For Patients
OrthoCarolina Facility

Alicia Lazeski, MD

Fluoroscopically-guided injections are a non-operative, conservative method of treatment for ongoing and chronic back pain or joint pain. These injections are outpatient procedures that can help relieve pain quickly by reducing inflammation in the affected area. Read on to find out why fluoroscopically-guided injections can be an extremely effective non-operative method of treating back or joint pain.


Accuracy delivers medicine more precisely.
Fluoroscopy is a type of imaging that shows a continuous X-ray image as a procedure is performed. The use of fluoroscopy helps improve accuracy by allowing a physician to guide the injection needle to a precise location under direct visualization.

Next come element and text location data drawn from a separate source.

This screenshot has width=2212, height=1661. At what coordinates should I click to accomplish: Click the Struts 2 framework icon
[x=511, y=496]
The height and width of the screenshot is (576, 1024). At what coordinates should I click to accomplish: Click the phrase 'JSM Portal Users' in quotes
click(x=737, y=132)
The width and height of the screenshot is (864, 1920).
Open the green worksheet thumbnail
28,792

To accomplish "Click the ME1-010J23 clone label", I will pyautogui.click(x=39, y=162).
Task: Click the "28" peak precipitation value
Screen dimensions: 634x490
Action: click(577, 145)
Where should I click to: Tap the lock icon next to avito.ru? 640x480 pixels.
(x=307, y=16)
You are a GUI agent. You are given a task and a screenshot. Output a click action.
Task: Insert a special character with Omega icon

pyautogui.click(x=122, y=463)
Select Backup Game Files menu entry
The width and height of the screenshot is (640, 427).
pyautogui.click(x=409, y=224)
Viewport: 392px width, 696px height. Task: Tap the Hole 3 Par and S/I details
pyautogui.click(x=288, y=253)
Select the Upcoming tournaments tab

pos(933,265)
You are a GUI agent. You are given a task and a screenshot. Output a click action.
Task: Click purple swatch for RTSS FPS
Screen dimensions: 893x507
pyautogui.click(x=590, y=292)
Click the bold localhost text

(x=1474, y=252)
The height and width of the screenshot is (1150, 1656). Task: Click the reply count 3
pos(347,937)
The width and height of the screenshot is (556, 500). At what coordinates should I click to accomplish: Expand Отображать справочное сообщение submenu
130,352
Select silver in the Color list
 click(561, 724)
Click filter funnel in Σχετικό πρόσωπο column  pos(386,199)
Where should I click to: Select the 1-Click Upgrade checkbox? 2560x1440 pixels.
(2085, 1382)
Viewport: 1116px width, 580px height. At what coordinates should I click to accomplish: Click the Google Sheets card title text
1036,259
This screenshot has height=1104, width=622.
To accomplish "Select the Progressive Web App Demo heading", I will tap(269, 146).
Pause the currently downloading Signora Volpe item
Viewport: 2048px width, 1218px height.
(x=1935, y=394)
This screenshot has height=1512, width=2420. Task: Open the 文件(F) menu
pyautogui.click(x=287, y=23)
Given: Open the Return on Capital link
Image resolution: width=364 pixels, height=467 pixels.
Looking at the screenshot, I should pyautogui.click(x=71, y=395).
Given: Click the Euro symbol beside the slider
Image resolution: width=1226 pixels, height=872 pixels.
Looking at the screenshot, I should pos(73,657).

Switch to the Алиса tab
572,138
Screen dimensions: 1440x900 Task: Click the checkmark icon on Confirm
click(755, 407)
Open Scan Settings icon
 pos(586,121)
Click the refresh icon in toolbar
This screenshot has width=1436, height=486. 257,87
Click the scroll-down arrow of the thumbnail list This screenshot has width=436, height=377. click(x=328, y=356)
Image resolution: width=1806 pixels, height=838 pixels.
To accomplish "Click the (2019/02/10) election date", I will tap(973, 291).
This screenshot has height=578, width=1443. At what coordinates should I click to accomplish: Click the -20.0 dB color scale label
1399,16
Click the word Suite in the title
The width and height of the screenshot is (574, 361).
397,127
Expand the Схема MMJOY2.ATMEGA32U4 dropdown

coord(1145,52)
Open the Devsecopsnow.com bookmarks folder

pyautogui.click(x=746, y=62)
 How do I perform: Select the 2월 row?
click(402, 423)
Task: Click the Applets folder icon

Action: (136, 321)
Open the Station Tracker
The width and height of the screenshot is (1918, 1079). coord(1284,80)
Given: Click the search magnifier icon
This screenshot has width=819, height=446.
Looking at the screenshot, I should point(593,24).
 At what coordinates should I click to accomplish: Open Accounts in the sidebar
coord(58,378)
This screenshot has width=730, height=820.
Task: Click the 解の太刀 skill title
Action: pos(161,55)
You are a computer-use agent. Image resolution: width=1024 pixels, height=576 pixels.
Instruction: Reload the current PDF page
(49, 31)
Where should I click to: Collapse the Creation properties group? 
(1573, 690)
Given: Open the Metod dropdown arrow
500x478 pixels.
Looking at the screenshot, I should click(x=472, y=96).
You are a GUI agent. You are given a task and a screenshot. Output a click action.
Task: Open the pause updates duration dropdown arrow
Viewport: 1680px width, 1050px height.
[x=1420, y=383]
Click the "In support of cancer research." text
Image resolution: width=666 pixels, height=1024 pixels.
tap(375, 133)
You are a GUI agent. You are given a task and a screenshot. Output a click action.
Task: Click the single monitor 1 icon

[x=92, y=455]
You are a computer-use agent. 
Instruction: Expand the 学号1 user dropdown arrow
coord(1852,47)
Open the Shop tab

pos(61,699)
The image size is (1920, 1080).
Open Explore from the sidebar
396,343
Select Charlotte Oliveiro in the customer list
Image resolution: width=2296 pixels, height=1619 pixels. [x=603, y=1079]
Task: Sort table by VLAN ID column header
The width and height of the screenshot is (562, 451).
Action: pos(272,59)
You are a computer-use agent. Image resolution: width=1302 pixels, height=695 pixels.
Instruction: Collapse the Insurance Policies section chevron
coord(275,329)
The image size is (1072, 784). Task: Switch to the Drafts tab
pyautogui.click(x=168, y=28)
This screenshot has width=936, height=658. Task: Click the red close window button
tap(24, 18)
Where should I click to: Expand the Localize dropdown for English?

This means that the administering physician is able to inject an inflammation-reducing steroid and anesthetic with maximum accuracy.


Who can get fluoroscopically-guided injections?
These steroid injections are used for difficult-to-reach areas of the body such as the spine, shoulder, hip, and sacroiliac joint. They can help treat conditions like hip arthritis, lumbar spine arthritis, lumbar disc herniation, sciatica, piriformis syndrome, sacroiliac joint (SI) issues, shoulder arthritis, and rotator cuff issues. A steroid injection typically includes a corticosteroid (such as dexamethasone, triamcinolone or methylprednisolone) and an anesthetic agent for numbing (such as lidocaine).


Here’s what else you should know.
If your orthopedic provider recommends a fluoroscopically-guided injection, then you’ll be scheduled with an interventional specialist who will place a needle precisely in the affected area and deliver a mixture of medication including a steroid and anesthetic. Pain relief following these injections is typically within one to two weeks and, when coupled with physical therapy and/or oral medications, can be quite effective in reducing a patient’s pain. Although complications from these injections are very rare, it is important to know that complications such as infections and bleeding can occur. Your orthopedic provider can help you determine if a fluoroscopically-guided injection is the best method of treatment for your particular back or joint pain.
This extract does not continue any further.